─── Exercise material ───

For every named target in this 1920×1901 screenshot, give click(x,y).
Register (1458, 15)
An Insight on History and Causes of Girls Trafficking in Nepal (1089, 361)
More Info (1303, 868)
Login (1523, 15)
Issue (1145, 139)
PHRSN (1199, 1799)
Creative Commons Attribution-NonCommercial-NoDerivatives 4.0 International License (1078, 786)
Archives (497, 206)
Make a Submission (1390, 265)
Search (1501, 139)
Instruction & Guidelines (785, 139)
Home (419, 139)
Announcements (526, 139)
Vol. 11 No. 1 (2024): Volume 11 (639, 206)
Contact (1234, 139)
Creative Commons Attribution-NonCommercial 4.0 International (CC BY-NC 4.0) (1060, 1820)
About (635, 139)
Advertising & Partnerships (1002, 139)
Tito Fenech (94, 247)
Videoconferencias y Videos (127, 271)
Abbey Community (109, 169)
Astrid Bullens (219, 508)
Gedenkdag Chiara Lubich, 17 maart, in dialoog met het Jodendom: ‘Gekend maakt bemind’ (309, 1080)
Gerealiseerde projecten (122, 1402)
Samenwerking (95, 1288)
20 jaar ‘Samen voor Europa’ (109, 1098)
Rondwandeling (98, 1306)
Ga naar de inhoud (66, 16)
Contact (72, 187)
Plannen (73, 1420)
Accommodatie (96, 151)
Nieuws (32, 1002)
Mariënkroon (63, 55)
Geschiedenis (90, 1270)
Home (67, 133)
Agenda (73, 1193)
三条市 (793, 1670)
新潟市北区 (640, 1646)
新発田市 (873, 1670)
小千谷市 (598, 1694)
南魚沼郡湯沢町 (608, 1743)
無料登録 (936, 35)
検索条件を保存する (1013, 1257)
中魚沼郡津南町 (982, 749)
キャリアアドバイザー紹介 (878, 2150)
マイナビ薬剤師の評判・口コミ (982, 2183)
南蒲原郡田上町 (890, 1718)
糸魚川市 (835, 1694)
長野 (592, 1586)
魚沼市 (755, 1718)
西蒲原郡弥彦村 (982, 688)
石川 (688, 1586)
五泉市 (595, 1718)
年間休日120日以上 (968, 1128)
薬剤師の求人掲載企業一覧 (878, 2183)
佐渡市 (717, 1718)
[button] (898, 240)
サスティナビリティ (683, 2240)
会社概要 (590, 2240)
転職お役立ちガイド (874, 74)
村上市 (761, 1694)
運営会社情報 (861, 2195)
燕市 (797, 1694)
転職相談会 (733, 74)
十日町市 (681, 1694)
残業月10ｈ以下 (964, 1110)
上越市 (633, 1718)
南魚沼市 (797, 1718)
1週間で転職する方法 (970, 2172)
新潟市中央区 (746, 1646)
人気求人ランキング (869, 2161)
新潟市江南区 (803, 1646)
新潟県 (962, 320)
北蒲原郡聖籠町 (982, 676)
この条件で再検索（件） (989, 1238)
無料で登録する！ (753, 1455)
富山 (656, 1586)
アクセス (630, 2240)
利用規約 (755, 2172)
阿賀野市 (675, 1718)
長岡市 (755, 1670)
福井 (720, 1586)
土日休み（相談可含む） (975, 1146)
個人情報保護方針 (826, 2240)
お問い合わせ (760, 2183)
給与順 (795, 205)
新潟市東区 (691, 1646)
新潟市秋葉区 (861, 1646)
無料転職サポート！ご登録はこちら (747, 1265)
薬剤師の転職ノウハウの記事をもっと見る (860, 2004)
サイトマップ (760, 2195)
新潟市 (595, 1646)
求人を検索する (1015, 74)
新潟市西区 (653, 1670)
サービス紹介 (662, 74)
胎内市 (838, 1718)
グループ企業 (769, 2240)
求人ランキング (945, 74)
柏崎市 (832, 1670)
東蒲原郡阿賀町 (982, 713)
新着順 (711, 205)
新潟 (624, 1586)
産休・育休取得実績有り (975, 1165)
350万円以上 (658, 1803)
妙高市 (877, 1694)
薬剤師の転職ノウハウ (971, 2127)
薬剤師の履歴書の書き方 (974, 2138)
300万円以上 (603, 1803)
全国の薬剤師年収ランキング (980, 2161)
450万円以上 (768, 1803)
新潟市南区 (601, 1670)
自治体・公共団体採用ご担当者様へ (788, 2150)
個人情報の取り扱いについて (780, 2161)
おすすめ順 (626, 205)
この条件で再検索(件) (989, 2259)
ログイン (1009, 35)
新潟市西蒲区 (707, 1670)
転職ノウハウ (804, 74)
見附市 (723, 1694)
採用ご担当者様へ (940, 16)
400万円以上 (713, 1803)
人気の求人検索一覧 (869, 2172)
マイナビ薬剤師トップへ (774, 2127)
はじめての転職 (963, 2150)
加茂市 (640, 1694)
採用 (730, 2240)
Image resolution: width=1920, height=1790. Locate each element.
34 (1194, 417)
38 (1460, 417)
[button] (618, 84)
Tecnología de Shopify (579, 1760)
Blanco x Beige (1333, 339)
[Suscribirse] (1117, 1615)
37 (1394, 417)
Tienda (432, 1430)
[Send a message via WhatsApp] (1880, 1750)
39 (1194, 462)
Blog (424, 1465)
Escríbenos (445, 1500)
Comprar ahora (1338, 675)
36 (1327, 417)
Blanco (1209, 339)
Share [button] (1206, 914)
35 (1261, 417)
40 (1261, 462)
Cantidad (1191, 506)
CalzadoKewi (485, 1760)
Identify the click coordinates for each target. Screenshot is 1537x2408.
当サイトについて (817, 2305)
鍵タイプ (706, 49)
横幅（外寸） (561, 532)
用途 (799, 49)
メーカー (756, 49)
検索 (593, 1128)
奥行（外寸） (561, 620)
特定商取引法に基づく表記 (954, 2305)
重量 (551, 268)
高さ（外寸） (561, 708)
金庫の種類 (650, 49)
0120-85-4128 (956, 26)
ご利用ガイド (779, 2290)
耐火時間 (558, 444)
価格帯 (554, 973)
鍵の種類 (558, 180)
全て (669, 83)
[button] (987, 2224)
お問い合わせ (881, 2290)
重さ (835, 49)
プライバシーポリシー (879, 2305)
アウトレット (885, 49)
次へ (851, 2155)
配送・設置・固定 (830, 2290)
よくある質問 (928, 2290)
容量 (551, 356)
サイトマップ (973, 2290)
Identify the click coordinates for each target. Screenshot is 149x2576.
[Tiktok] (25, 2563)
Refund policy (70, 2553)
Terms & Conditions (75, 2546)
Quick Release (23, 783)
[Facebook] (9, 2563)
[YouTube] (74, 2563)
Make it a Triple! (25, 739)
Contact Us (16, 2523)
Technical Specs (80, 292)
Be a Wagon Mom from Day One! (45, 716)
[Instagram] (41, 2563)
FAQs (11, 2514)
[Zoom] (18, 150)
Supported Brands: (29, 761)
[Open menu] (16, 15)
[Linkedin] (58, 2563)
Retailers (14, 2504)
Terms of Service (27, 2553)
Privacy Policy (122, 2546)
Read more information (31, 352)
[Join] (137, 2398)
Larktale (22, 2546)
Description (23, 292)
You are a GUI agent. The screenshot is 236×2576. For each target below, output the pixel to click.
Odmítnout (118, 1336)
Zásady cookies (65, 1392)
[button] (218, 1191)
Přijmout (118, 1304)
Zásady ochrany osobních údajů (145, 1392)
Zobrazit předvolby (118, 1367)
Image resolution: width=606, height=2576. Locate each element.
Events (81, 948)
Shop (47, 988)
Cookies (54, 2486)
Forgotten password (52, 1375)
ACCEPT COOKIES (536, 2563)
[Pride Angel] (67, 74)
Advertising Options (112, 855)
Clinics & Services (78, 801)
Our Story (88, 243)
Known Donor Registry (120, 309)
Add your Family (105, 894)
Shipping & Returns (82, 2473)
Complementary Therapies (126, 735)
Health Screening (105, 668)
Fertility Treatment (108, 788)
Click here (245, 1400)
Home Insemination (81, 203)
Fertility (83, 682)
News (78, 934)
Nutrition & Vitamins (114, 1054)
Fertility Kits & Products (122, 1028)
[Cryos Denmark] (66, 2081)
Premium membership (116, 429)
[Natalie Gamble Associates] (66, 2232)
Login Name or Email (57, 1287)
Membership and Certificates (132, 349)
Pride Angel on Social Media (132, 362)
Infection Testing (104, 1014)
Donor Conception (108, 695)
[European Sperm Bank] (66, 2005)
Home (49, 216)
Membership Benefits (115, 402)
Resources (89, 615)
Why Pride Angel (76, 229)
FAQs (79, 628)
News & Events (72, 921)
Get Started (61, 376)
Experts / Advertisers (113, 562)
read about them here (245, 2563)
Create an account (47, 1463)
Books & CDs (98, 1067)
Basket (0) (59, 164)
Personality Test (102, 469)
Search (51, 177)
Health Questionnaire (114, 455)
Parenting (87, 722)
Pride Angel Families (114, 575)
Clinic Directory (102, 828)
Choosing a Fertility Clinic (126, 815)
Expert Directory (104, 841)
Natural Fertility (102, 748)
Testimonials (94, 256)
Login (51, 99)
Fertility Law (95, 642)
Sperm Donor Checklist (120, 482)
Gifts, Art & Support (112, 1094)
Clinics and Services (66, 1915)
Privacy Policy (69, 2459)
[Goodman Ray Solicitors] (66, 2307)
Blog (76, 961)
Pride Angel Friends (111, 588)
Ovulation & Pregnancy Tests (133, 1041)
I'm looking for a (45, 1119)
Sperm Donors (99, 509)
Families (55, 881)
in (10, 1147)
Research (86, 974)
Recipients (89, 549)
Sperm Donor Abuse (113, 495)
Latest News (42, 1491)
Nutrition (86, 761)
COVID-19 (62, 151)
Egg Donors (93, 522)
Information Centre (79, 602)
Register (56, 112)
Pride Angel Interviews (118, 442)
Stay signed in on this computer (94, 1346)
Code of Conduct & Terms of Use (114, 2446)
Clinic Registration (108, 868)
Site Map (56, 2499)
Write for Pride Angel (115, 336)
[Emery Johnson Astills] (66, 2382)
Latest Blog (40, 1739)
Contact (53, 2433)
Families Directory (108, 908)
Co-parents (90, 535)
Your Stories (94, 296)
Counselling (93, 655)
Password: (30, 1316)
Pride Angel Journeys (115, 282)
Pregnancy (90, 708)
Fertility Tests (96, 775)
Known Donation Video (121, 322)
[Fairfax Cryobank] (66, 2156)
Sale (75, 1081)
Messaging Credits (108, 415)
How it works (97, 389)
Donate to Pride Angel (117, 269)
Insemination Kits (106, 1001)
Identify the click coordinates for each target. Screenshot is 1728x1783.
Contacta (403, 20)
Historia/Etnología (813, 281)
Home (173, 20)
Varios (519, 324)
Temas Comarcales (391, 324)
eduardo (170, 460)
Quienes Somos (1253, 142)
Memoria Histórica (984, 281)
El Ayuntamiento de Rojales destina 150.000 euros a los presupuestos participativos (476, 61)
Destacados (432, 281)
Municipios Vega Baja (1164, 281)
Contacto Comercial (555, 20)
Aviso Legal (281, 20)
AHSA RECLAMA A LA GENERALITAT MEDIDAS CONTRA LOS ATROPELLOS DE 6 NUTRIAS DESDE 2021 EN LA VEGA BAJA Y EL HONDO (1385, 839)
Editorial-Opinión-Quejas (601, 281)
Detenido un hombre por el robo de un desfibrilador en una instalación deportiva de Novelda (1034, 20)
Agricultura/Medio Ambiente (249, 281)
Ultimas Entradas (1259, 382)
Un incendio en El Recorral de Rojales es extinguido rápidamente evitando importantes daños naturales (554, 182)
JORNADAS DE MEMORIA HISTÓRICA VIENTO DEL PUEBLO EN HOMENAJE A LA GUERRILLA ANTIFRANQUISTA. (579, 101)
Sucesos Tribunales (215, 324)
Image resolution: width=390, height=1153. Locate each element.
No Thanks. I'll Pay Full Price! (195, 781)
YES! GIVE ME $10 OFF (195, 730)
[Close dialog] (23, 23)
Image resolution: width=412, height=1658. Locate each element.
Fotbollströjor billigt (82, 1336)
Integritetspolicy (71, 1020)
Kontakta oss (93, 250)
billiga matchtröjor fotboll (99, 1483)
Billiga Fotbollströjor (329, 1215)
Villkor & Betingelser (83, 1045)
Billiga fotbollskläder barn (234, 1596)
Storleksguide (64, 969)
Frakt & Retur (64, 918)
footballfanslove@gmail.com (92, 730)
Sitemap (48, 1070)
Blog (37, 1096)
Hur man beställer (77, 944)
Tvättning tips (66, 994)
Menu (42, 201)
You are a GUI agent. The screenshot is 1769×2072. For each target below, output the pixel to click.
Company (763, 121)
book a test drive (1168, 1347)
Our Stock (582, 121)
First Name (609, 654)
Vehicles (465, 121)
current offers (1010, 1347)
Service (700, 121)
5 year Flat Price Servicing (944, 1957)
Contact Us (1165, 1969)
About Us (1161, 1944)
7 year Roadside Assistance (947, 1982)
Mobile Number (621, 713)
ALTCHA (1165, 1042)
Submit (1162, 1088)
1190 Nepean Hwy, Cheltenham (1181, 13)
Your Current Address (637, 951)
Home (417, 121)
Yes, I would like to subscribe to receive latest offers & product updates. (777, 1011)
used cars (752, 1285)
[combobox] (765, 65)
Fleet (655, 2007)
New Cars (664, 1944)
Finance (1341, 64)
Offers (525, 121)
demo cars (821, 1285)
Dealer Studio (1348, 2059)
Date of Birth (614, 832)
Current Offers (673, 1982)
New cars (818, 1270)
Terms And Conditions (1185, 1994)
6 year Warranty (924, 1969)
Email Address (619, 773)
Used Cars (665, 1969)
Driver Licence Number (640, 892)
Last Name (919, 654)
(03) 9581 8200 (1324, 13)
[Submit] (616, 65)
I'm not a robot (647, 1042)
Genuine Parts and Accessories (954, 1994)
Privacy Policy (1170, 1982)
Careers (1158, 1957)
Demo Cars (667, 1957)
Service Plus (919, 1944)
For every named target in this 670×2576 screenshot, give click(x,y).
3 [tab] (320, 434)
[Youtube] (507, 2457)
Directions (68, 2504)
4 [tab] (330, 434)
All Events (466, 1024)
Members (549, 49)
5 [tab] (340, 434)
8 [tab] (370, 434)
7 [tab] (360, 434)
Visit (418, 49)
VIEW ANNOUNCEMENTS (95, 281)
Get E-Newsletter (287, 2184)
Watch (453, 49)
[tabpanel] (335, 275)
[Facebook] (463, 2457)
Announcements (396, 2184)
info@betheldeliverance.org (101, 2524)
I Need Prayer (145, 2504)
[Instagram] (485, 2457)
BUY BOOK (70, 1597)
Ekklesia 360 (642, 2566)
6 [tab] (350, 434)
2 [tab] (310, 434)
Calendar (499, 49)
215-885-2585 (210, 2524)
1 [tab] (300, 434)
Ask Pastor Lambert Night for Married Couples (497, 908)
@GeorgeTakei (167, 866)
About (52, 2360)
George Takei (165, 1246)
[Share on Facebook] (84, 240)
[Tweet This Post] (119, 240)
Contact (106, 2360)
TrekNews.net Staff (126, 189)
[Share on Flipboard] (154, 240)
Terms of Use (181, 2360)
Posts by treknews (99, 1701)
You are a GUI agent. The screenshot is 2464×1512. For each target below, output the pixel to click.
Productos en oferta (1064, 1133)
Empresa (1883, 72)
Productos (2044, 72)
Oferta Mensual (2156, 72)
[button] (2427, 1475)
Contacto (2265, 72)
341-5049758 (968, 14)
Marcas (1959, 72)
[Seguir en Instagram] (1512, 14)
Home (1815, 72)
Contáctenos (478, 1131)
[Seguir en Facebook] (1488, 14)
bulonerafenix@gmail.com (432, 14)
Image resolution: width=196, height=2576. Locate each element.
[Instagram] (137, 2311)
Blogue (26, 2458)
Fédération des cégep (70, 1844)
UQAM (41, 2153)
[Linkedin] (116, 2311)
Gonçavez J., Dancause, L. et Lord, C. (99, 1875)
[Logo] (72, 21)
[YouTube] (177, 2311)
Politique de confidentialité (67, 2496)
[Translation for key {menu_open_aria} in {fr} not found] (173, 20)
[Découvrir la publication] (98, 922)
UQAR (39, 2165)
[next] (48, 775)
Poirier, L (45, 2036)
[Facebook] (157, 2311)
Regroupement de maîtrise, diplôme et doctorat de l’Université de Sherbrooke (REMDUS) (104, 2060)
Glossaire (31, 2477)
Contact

───

#### [What the task asks]
Would you output, from the records above, exactly the run of lines that starts at the line containing "キャリアアドバイザー紹介 (878, 2150)" and ends at the line containing "新潟市 (595, 1646)", and only that run?

#### [Result of this exercise]
キャリアアドバイザー紹介 (878, 2150)
マイナビ薬剤師の評判・口コミ (982, 2183)
南蒲原郡田上町 (890, 1718)
糸魚川市 (835, 1694)
長野 (592, 1586)
魚沼市 (755, 1718)
西蒲原郡弥彦村 (982, 688)
石川 (688, 1586)
五泉市 (595, 1718)
年間休日120日以上 (968, 1128)
薬剤師の求人掲載企業一覧 (878, 2183)
佐渡市 (717, 1718)
[button] (898, 240)
サスティナビリティ (683, 2240)
会社概要 (590, 2240)
転職お役立ちガイド (874, 74)
村上市 (761, 1694)
運営会社情報 (861, 2195)
燕市 (797, 1694)
転職相談会 (733, 74)
十日町市 (681, 1694)
残業月10ｈ以下 (964, 1110)
上越市 (633, 1718)
南魚沼市 (797, 1718)
1週間で転職する方法 (970, 2172)
新潟市中央区 (746, 1646)
人気求人ランキング (869, 2161)
新潟市江南区 (803, 1646)
新潟県 (962, 320)
北蒲原郡聖籠町 (982, 676)
この条件で再検索（件） (989, 1238)
無料で登録する！ (753, 1455)
富山 (656, 1586)
アクセス (630, 2240)
利用規約 (755, 2172)
阿賀野市 (675, 1718)
長岡市 (755, 1670)
福井 (720, 1586)
土日休み（相談可含む） (975, 1146)
個人情報保護方針 (826, 2240)
お問い合わせ (760, 2183)
給与順 (795, 205)
新潟市東区 (691, 1646)
新潟市秋葉区 (861, 1646)
無料転職サポート！ご登録はこちら (747, 1265)
薬剤師の転職ノウハウの記事をもっと見る (860, 2004)
サイトマップ (760, 2195)
新潟市 (595, 1646)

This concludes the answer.